I just reverted to my teen years with a head full of pink (I foiled, then dyed... it looks amazing). The best solution I've found for keeping the color in is to rinse with an even mix of white wine vinegar and water after washing out the dye but before shampooing and conditioning. I've had my pink for about three weeks now with no bad fading.

Oh, and you can't smell the vinegar after you finish washing your hair.


----------



## DaizyDeath (Sep 29, 2006)

Quote:

   Originally Posted by *rozz* 
_I just reverted to my teen years with a head full of pink (I foiled, then dyed... it looks amazing). The best solution I've found for keeping the color in is to rinse with an even mix of white wine vinegar and water after washing out the dye but before shampooing and conditioning. I've had my pink for about three weeks now with no bad fading.

Oh, and you can't smell the vinegar after you finish washing your hair._

 

yeah people have been doing that for a while but eventually you will still have to re apply it plus for most people the vinagar isnt a good enough cleaner so they have to use shampoo atleast once a week.


----------



## MxAxC-_ATTACK (Sep 29, 2006)

when my hair was blue..haha o man high school was a riot.. haha I shampooed everyday. I had to,. I still have to. I found that using cold water helps alot to keep color in. but its true bright colors are only temporary colors so they will fade fast. Oh it also helps to add a little dye to your conditioner. thats what I did kinda keeps things lookin better. longer.


----------



## Bernadette (Oct 25, 2006)

I agree, hah


----------



## thestarsfall (Oct 27, 2006)

I dont think its possible for me to go more than  couple months without completely changing my hair colour.  (My boyfriends mum phoned him and asked what colour my hair was once...haha)

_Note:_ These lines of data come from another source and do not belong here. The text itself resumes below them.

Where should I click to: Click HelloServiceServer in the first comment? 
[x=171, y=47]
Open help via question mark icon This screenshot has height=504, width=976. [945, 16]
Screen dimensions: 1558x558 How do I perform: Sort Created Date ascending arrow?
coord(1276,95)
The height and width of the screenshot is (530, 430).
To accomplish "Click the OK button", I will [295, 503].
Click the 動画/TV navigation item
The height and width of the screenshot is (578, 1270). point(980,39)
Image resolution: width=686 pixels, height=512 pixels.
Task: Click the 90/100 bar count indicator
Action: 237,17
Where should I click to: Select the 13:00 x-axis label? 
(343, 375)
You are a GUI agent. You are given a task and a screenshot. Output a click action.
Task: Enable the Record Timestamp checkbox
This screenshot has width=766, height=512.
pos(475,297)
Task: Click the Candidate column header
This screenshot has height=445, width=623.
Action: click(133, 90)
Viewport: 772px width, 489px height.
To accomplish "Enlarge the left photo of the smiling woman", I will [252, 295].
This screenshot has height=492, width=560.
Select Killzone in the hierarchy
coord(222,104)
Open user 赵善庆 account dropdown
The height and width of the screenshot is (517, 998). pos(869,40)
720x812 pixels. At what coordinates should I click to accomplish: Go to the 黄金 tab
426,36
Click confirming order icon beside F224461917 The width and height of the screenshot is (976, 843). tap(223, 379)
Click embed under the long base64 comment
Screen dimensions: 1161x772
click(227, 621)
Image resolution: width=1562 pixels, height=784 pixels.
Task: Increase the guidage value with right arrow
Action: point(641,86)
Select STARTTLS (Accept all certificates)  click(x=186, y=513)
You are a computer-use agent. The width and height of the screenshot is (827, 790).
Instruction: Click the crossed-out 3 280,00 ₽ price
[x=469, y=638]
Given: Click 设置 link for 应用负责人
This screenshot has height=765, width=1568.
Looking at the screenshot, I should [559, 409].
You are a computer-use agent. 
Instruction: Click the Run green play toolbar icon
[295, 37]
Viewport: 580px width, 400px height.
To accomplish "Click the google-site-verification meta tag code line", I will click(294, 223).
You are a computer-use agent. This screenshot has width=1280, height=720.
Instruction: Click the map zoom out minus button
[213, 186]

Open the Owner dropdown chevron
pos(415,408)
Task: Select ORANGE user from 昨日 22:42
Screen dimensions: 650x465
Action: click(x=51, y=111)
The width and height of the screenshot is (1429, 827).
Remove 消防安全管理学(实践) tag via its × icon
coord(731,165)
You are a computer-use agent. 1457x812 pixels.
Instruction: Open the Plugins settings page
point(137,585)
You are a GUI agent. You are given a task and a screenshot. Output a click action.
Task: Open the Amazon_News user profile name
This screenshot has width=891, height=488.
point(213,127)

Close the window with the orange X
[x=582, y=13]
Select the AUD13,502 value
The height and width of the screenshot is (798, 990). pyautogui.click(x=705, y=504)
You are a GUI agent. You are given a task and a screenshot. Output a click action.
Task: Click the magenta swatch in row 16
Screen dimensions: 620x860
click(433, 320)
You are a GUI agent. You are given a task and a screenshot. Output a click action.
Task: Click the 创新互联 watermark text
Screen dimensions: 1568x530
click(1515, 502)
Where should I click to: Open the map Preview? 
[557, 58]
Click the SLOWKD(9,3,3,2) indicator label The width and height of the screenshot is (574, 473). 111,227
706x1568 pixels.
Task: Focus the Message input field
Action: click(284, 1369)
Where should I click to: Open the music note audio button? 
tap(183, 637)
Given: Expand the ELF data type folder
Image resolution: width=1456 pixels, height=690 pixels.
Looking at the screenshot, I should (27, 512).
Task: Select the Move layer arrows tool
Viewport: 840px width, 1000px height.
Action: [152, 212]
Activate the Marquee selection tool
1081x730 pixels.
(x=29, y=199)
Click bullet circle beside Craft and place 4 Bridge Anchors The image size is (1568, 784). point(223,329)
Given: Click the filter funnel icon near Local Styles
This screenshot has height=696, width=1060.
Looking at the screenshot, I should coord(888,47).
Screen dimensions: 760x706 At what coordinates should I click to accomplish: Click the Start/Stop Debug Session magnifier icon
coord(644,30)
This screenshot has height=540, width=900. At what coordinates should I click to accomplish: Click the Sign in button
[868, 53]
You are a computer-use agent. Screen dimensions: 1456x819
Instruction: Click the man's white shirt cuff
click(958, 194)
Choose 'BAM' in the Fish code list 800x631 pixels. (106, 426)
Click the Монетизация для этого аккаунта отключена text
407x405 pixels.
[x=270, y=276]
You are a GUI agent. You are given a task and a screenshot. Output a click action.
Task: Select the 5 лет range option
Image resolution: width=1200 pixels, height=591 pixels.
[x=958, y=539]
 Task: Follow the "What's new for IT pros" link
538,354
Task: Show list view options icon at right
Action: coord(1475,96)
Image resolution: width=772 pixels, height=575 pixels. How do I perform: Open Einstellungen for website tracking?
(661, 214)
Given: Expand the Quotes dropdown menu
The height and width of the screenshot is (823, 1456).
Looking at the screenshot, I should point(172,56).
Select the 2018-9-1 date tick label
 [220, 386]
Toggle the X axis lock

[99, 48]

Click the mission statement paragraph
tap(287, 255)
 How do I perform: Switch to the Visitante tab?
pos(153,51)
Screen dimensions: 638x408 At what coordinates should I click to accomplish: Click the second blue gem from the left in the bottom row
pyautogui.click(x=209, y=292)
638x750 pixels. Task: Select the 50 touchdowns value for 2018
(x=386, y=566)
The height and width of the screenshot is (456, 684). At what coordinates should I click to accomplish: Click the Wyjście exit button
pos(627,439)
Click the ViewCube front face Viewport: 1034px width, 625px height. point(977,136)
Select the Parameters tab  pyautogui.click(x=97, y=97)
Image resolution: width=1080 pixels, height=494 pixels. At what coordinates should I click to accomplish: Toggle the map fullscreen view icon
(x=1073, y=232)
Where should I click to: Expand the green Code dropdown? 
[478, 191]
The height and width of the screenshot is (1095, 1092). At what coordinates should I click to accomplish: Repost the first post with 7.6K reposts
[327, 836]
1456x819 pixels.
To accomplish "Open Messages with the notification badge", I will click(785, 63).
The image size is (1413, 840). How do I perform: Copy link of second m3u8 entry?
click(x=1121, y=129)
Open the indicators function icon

Right Now its blue...but the roots have faded a lot more than the tips (cuz the damaged tips soak up the colour) and so its kinda like peacock coloured (bluegreen fading to darker brighter blue).  I cant get rid of it though (I bleached over some coloured parts and nothing happened haha).  In December it will go back to brown cuz I dont want my conservative grandpa to see me at christmas with blue hair...

and then in feb I will go pink !

I think the pink hair suits you a lot better than just the plain blonde streak 
	

	
	
		
		

		
		
	


	




 awesomness!


----------



## spam_musubi_ (Nov 10, 2006)

what hair dye did you use? i really like the color. i have pink hair too


----------



## sharyn (Nov 10, 2006)

Gorgeous! I always love a bit of color...especially when it's pink!

I used to have nearly white hair with purple streaks.. Now it's just platinum blonde. 

Did you do that all by your self? Wow I cant even blow dry my own hair proplerly... let alone dye it!


----------



## candy (Dec 19, 2006)

Quote:

  what hair dye did you use? i really like the color.  
 
 can it be done at home??


----------



## Bernadette (Dec 19, 2006)

Quote:

   Originally Posted by *spam_musubi_* 

 
_what hair dye did you use? i really like the color. i have pink hair too 
	

	
	
		
		

		
		
	


	


_

 
If you can get your hadns on some Paul Mitchell dye it's awesome. They have great colors too! I had pink hair a few months back and it stayed totally bright in-between dyes 
	

	
	
		
		

		
		
	


	




 Same went for the purple


----------